Genelde dünya halkları, özelde de Müslüman halklar hala artık sahada bir varlık gösteremeyen, miadını çoktan doldurmuş bir takım “tanım, tarz ve devleştirilmiş cücelerin” ilkelerine göre vaziyet almaya devam ediyor. Özellikle siyaset alanında durum bu.
Bila teşbih tarihte tekerrür etmiş ve cinlerin gururunu, haklarındaki efsaneleri rencide eden Hz Süleyman’ın haberi, düştüğümüz durumu pekâlâ resmediyor. Malum vakıa şöyle: Kudüs’teki mabedin inşasının bitmesi lazım. Hz Süleyman, Rabbinden, vefatının bilinmemesini dilemiştir. Vefatı nihayet anlaşılır ama gaybı bildikleri zannedilen cinleri hakir eden zorlu mabet inşası da kusursuz bitmiştir. İşte ilgili ayet:
“…onun ölümünü ancak değneğini yiyen ağaç kurdu (dabbetul ‘erd) gösterdi. Süleyman yıkılınca anlaşıldı ki, eğer cinler gaybı bilselerdi, o alçaltıcı/ağır işte çalışmayı sürdürmezlerdi.” (Sebe 14)

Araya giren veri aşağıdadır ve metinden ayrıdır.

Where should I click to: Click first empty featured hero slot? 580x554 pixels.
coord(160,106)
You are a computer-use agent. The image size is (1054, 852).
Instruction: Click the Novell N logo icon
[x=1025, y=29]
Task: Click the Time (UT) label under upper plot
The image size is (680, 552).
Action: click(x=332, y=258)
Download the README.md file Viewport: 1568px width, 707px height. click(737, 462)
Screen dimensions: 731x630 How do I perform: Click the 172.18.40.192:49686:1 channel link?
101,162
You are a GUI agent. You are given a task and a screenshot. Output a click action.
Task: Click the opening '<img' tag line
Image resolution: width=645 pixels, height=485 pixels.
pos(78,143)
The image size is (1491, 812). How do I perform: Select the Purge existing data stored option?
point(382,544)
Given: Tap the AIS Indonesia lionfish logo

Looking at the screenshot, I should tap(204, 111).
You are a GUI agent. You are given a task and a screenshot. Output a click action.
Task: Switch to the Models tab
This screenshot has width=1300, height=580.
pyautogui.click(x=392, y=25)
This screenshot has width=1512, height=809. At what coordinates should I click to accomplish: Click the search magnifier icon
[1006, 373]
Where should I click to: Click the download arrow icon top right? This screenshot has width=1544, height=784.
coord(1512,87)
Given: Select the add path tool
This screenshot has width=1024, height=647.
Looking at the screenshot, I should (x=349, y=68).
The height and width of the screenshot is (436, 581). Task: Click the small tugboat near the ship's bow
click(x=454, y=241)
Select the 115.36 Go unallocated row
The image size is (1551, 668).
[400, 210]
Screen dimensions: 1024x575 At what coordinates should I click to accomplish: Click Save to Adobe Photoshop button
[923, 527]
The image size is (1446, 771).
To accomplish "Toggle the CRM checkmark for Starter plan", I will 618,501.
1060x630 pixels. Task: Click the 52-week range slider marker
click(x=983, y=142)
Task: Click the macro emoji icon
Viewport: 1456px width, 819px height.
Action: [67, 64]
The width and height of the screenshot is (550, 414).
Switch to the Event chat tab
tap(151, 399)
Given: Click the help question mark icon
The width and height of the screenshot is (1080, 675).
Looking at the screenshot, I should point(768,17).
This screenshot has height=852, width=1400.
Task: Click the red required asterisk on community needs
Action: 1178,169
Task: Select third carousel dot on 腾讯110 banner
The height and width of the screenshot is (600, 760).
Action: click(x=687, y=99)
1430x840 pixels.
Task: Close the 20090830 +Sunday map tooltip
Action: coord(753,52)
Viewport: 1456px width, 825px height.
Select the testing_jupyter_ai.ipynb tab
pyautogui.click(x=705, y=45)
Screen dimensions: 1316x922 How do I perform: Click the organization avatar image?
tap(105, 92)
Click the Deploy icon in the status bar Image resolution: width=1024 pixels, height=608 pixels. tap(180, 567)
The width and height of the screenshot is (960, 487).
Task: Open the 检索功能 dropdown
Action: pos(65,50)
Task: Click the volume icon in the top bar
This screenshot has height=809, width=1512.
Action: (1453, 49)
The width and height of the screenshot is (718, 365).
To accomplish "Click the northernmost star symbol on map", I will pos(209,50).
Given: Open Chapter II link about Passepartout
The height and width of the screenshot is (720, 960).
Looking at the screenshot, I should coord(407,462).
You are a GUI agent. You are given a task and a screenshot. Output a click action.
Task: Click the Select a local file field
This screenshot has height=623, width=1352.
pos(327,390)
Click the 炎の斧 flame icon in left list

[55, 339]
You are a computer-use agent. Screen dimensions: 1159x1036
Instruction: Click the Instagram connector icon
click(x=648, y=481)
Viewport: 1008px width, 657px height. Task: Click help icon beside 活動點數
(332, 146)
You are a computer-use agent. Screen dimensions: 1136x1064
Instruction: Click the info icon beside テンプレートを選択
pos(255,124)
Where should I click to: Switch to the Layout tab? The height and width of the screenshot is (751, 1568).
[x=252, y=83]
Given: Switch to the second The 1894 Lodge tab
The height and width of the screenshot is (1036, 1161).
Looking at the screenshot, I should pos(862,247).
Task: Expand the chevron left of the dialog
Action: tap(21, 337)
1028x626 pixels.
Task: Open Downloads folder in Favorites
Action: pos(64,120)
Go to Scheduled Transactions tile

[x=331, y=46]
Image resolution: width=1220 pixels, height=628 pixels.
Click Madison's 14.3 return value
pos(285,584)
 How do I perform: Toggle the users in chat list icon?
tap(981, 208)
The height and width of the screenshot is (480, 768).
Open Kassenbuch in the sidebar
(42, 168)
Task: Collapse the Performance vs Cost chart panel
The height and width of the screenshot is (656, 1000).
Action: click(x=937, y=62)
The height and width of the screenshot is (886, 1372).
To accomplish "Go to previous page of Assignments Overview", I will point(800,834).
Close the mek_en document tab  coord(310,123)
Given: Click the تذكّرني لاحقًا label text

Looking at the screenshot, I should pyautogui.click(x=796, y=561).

Olay tersinden okunursa dünya halklarının özellikle de Müslüman Coğrafyanın cinlerden beter duruma düştükleri ortada. Dünyanın kurulu düzeni, miadını doldurmuştur. Çağdaş Cahiliyeye dayalı zorba saltanatları, beceriksiz varislerine yani bastonlarına terk edilmiş.. Bu bastonların -farklı araçlarla bir bakabilsek- düştü düşecek durumda olduğu muhtemelen düştüğü de görülecektir. Ağaç kurdu denilen Dabbe; bu müflis düzeni -iflasa rağmen- sürdürmeye çalışan beceriksiz varisleridir. Dünyadaki düzeni pekâlâ yukardaki gibi tanımlamak mümkün.
Hal böyleyken dünya halkları neden bu müflis zihniyetlerden kurtulamıyor?
“Korku veya umut olmaktan çıkalı on yıllar olan bu köhnemiş zihniyet ve fosillerinin hala hükmetmesinin sebebi nedir” diye sorulabilir!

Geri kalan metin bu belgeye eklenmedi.